TGF beta inhibition of Cdk4 synthesis is linked to cell cycle arrest

Abstract

Transforming growth factor beta 1 (TGF beta 1) causes G1 growth arrest and the accumulation of unphosphorylated retinoblastoma protein (Rb) in responsive cells. Cdk4 (cyclin-dependent kinase), a major catalytic subunit of the mammalian D-type G1 cyclins, can phosphorylate Rb in vitro, and at least one D-type cyclin, D2, directs the phosphorylation of Rb in vivo. Here we show that TGF beta 1 induces suppression of cdk4 synthesis in G1 in mink lung epithelial cells. Constitutive cdk4 synthesis in these cells led to TGF beta 1 resistance. It also resulted in growth in low serum medium when these cells were released from contact inhibition.
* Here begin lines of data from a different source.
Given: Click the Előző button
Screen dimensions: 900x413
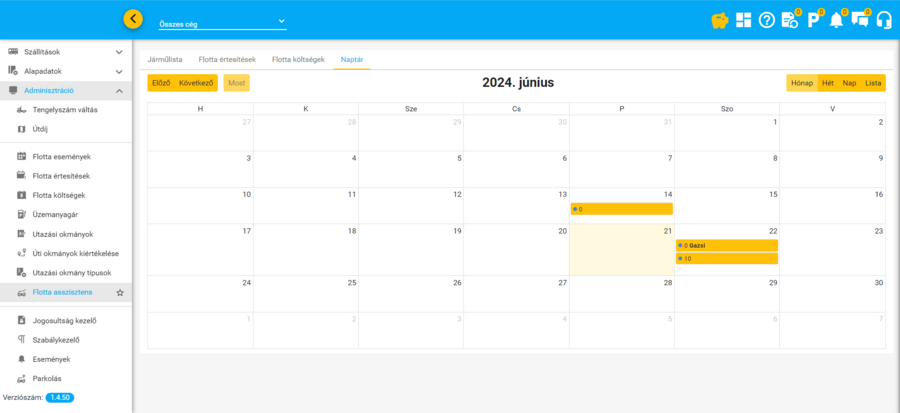Looking at the screenshot, I should (160, 83).

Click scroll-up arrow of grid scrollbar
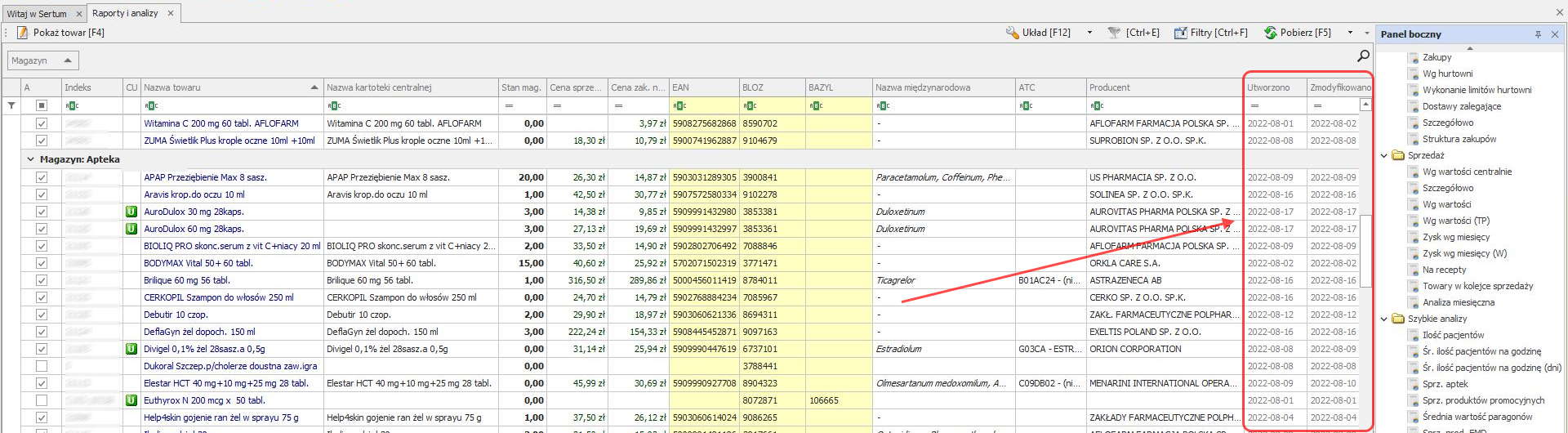(x=1365, y=105)
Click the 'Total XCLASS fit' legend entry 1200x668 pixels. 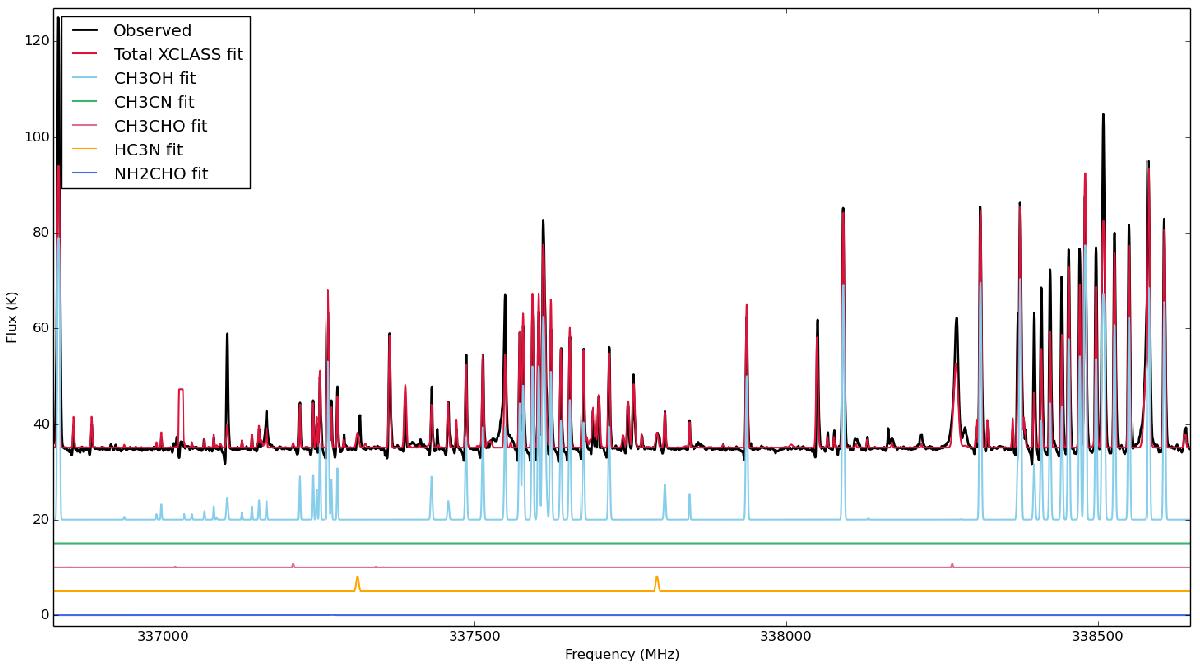(178, 54)
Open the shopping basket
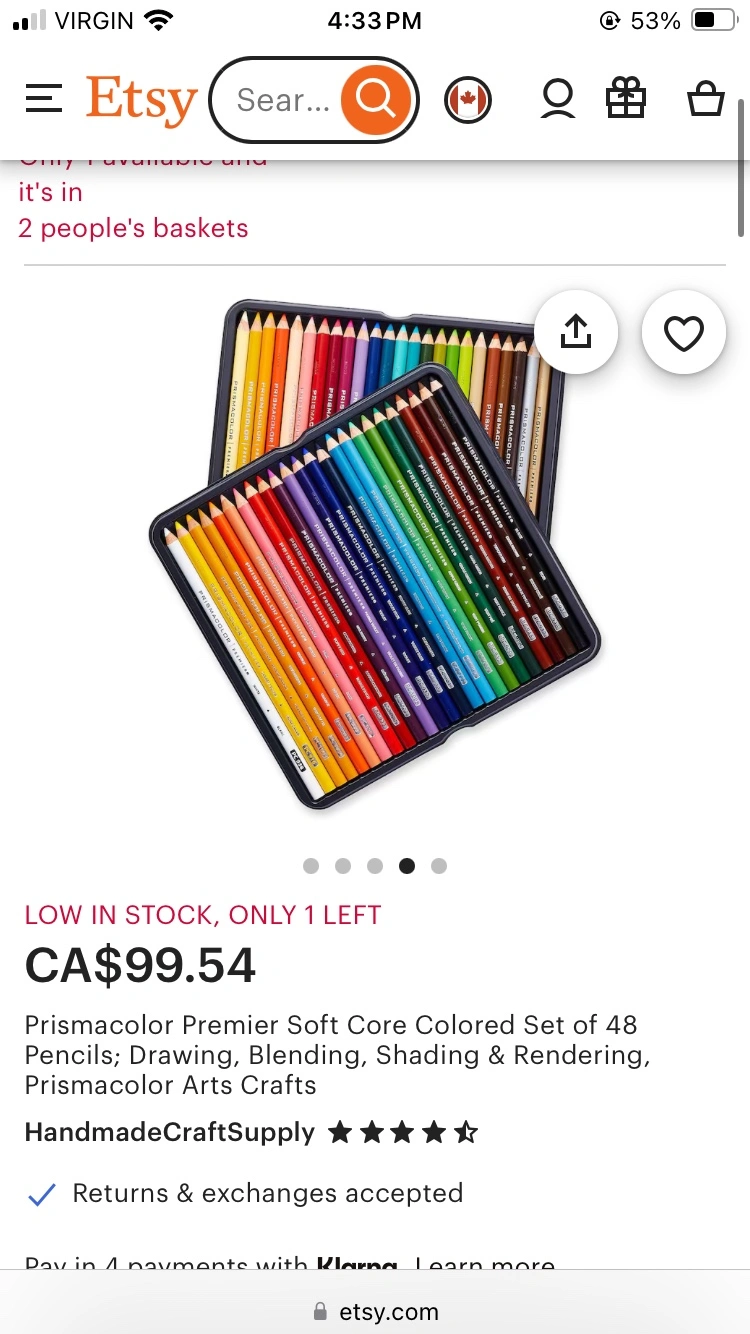The image size is (750, 1334). coord(705,99)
Cdk2 activity was also suppressed by TGF beta 1 action, but its constitutive expression failed to override a TGF beta 1-induced G1 block. Hence, the TGF beta 1 block is primarily mediated by cdk4 modulation. Further evidence suggests that TGF beta 1-induced down-modulation of cdk4 leads to inhibition of cdk2 activation and that both events might contribute to TGF beta 1 growth suppression.